Zuvor hatte McGoohan jahrelang in „Danger Man“ („Geheimauftrag für John Drake“) einen konventionellen Spion gespielt. Davon hatte der starrköpfige Katholik - der durchsetzte, niemals eine Kussszene spielen zu müssen - genug. Sogar das Angebot, Sean Connery als James Bond abzulösen, lehnte McGoohan ab. Stattdessen nutzte der irischstämmige Schauspieler für „The Prisoner“ Versatzstücke aus Science-Fiction, Spionageromanen und dem psychedelischen Geist der Zeit, um komplexe Allegorien über die Freiheit des Menschen auf den Bildschirm zu bringen. „Ich bin keine Nummer - ich bin ein freier Mensch“, ruft McGoohan als „Nummer 6“ zu Anfang jeder Folge aus.

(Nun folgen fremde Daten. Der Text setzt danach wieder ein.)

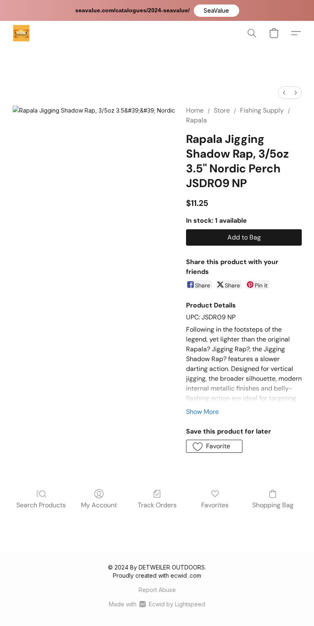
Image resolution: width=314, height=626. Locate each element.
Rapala (196, 120)
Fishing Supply (262, 110)
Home (195, 110)
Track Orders (157, 505)
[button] (216, 11)
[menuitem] (284, 93)
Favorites (215, 505)
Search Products (41, 505)
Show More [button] (202, 411)
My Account (99, 505)
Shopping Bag (273, 505)
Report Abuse (157, 589)
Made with (157, 604)
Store (222, 110)
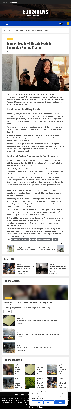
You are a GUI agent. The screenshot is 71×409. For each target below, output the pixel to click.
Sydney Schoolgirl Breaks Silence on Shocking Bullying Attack (27, 302)
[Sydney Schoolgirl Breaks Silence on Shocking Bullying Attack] (35, 292)
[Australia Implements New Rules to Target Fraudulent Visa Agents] (42, 268)
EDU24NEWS (35, 11)
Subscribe (68, 23)
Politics (10, 39)
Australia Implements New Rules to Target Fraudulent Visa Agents (58, 268)
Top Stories (8, 298)
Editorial (10, 51)
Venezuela (55, 239)
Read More (7, 311)
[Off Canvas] (3, 23)
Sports (18, 332)
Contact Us (24, 394)
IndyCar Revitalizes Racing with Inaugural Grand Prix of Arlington (38, 334)
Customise (37, 402)
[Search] (65, 23)
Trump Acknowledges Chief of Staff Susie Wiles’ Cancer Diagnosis (25, 268)
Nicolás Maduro (40, 239)
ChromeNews (32, 407)
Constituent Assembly (16, 239)
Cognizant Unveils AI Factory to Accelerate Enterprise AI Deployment (40, 387)
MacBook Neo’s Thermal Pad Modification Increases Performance (38, 321)
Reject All (48, 402)
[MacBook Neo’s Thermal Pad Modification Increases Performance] (9, 320)
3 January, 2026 (19, 51)
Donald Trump (25, 239)
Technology (20, 318)
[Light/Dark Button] (61, 24)
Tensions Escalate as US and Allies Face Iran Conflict (34, 348)
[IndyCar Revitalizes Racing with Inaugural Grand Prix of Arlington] (9, 334)
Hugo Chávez (33, 239)
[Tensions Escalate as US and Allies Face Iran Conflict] (9, 347)
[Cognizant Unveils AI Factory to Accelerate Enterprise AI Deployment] (30, 383)
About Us (17, 394)
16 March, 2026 (21, 273)
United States (49, 239)
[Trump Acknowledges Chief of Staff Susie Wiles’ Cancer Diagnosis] (9, 268)
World (18, 345)
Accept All (60, 402)
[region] (48, 397)
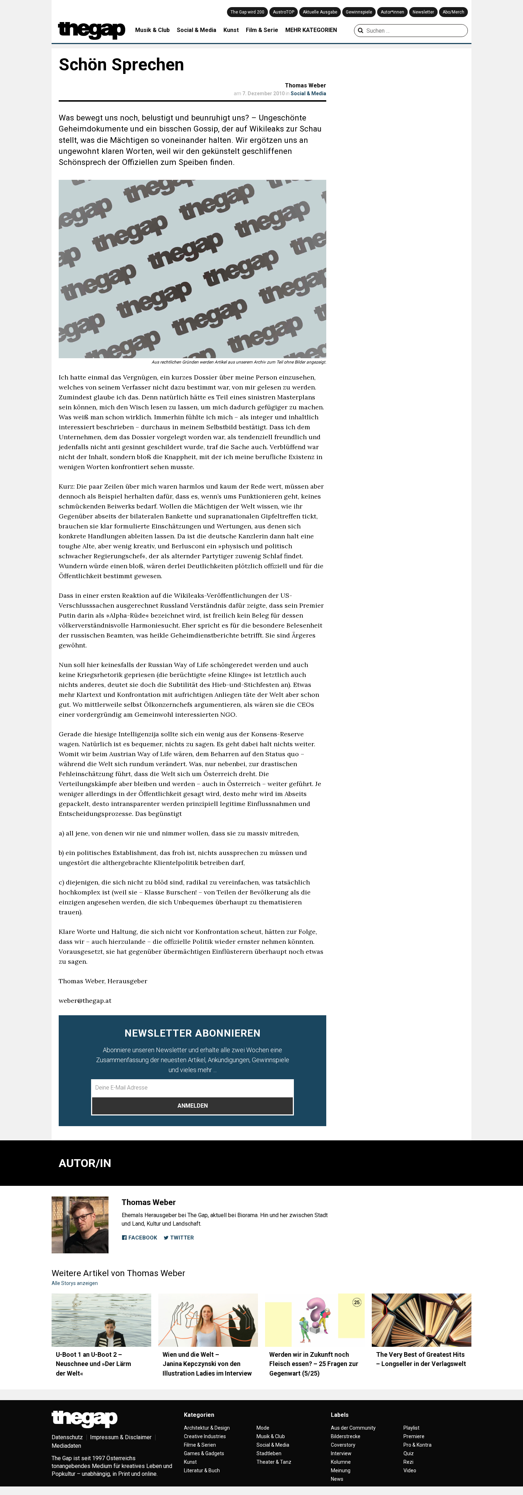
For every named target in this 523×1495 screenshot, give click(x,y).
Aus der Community (353, 1428)
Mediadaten (66, 1445)
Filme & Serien (200, 1445)
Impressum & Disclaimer (121, 1437)
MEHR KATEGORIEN (311, 30)
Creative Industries (205, 1436)
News (337, 1479)
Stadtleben (269, 1453)
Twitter (181, 1238)
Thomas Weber (305, 85)
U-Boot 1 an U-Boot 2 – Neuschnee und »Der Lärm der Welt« (93, 1364)
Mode (263, 1428)
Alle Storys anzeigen (75, 1283)
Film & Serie (262, 30)
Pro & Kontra (417, 1445)
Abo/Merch (453, 12)
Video (409, 1470)
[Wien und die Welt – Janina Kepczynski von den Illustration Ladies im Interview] (208, 1320)
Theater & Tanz (274, 1462)
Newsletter (423, 12)
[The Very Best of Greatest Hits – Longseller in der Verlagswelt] (421, 1320)
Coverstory (343, 1445)
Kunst (231, 30)
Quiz (408, 1453)
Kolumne (341, 1462)
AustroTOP (283, 12)
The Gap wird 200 (247, 12)
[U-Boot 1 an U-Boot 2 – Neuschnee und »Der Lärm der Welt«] (101, 1320)
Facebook (142, 1238)
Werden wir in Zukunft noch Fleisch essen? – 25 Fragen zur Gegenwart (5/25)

„The Prisoner“ gelang es trotz seiner gerade mal 17 Episoden eine bewusst rätselhafte, dennoch stets überzeugende Welt zu erschaffen, über deren Interpretation noch heute täglich in Internet-Foren gestritten wird. McGoohan mag tot sein, Nummer 6 lebt. Gerade ist eine Neuinterpretation der Serie mit Ian McKellen abgedreht worden.

Vielen Fernsehkritikern gilt „The Prisoner“ als das erste Meisterwerk des Mediums. Für Gastregisseure hinterlegte McGoohan eine 40-seitige „Bibel“, die genaue Vorgaben zum Design und zu den Hintergründen der „Prisoner“-Welt gab, bis hin zur Lage des Abwassersystems. Soviel Gründlichkeit zahlt sich aus: „The Prisoner“ überzeugt noch heute als Fiktion. Ohne Nostalgiebonus. Patrick McGoohan hat die Zukunft der Serie erahnt.